Derrière la caméra, Noémie Merlant fait feu de tout bois. Un incipit coup-de poing sur le balcon d’une voisine. Une présentation tonitruante, punchy, à la mode Tarantino , colorée à la sauce Almodovar des trois femmes au bord de la crise de nerf. La saturation des couleurs rappelle également celle de la movida. L’excitation se mue un peu trop systématiquement en hystérie, la caméra au diapason de l’effervescence des comédiennes dont le surjeu volontaire peut provoquer plus d’irritation que d’empathie dans les premiers temps.
La réalisatrice n’a pas peur du mauvais goût, et tant mieux, même si ses gags gores et trashs ne choqueront pas un public rompu aux débordements et écoulements en tout genre. Car, comme l’analysait Lucas Luisinier dans son article sur Apatow, quand un type d’humour s’étend dans un genre – c’est le cas depuis quelques temps déjà dans le gore – au bout d’un moment il perd de son impact subversif. On appréciera cependant l’ énergie déployée pour nous plonger dans un univers où l’absurde se mêle au fantastique. Quand le trop plein de mouvements perpétuels se fait sentir, la mise en scène à l’intelligence de changer de registre. les scènes les plus glaçantes sont celles d’Élise chez son gynécologue ou dans l’intimité avortée avec son mari.
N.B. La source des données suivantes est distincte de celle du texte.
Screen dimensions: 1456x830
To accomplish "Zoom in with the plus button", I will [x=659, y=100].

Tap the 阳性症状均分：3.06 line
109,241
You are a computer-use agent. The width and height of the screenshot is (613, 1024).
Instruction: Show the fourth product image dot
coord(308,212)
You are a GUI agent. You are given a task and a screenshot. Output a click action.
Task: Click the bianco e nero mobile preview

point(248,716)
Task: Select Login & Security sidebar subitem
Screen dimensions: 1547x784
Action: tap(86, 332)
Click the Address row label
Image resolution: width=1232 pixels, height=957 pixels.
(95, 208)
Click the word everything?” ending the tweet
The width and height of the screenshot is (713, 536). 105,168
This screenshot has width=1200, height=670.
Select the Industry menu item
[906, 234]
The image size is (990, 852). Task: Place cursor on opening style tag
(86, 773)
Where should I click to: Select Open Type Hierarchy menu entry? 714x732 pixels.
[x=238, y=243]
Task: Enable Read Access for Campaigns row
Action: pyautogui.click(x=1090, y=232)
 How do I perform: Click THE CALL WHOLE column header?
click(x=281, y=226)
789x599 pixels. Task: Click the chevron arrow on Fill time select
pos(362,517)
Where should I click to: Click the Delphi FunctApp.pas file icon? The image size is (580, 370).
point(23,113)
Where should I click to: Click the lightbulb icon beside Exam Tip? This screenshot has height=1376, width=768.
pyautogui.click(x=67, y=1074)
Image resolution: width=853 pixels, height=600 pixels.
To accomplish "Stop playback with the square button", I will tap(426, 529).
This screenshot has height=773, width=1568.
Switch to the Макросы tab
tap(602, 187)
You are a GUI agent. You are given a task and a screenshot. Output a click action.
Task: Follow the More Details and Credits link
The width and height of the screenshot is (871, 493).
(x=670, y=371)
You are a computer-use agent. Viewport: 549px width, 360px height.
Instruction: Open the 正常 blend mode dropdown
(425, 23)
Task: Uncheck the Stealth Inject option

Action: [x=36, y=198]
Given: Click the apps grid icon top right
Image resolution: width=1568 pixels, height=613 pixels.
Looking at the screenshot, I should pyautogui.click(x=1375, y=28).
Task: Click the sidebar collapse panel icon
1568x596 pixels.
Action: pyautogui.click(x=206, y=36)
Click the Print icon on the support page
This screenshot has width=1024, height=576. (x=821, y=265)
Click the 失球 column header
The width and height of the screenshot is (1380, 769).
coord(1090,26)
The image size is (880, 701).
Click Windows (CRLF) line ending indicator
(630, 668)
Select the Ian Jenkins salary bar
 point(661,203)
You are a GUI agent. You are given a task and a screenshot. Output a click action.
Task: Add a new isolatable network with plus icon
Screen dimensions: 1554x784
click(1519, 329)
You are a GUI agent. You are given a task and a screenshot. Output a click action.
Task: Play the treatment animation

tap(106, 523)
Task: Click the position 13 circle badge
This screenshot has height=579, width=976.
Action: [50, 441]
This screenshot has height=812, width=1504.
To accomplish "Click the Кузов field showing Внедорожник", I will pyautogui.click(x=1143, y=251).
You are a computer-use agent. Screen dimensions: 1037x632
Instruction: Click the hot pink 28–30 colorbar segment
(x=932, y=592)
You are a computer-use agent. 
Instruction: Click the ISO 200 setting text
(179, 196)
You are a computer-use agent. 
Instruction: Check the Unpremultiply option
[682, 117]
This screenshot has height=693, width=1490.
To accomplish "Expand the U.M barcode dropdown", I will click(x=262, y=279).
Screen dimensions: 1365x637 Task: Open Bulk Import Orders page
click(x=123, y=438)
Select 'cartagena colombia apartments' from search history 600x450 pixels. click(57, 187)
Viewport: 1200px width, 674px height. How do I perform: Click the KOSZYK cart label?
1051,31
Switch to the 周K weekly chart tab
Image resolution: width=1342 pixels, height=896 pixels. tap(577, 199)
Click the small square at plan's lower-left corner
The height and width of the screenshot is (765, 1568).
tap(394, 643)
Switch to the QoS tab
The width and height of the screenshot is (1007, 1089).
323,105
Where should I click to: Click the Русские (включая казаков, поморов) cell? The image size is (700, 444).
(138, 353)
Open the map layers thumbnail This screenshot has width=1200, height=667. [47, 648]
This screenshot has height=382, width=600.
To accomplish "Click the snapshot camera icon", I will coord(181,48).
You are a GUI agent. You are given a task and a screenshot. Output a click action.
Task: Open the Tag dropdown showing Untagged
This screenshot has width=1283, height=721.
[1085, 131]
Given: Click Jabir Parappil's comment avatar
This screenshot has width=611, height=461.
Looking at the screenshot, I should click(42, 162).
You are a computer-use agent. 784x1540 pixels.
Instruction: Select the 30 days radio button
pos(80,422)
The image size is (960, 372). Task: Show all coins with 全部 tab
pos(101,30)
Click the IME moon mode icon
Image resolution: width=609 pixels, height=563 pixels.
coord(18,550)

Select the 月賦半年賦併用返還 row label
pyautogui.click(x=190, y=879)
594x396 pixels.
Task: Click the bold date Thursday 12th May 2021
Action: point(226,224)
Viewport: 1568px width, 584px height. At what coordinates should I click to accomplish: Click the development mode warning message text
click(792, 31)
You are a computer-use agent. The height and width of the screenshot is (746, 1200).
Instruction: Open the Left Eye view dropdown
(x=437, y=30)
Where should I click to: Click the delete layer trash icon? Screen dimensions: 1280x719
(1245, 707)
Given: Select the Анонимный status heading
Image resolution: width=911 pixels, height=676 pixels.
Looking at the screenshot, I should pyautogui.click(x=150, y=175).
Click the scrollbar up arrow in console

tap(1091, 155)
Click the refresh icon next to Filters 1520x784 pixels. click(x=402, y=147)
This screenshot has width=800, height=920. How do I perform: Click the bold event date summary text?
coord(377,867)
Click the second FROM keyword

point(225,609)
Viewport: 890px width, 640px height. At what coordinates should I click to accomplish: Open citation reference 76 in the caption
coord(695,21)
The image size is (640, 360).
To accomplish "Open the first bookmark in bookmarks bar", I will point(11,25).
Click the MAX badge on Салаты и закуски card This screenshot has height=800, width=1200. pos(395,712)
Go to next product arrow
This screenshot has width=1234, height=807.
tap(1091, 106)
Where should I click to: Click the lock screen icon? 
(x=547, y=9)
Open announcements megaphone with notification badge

Tout le récit est destiné à dénoncer les violentes faites aux femmes qui refusent d’assouvir les volontés des mâles suprématistes. Le gros beauf de l’immeuble, le beau gars imbu, le mari faussement attentionné, le caissier dragueur … aucun personnage masculin ne voit ses travers épargnés – y compris par la caricature. Acculées dans leurs retranchements, les trois jeunes femmes n’auront pas peur de tailler dans le vif de la chair masculine. Cependant, il ne s’agit pas d’un prosaïque règlement de comptes, certes prêtes à en découdre, l’envie de recoudre le lien, et plutôt qu’un cri de rage ravageur, la révolte légitime des Femmes au balcon résonne comme une marche vers la libération. La dernière partie du film, très réussie, légère et surréaliste ouvre de belles perspectives.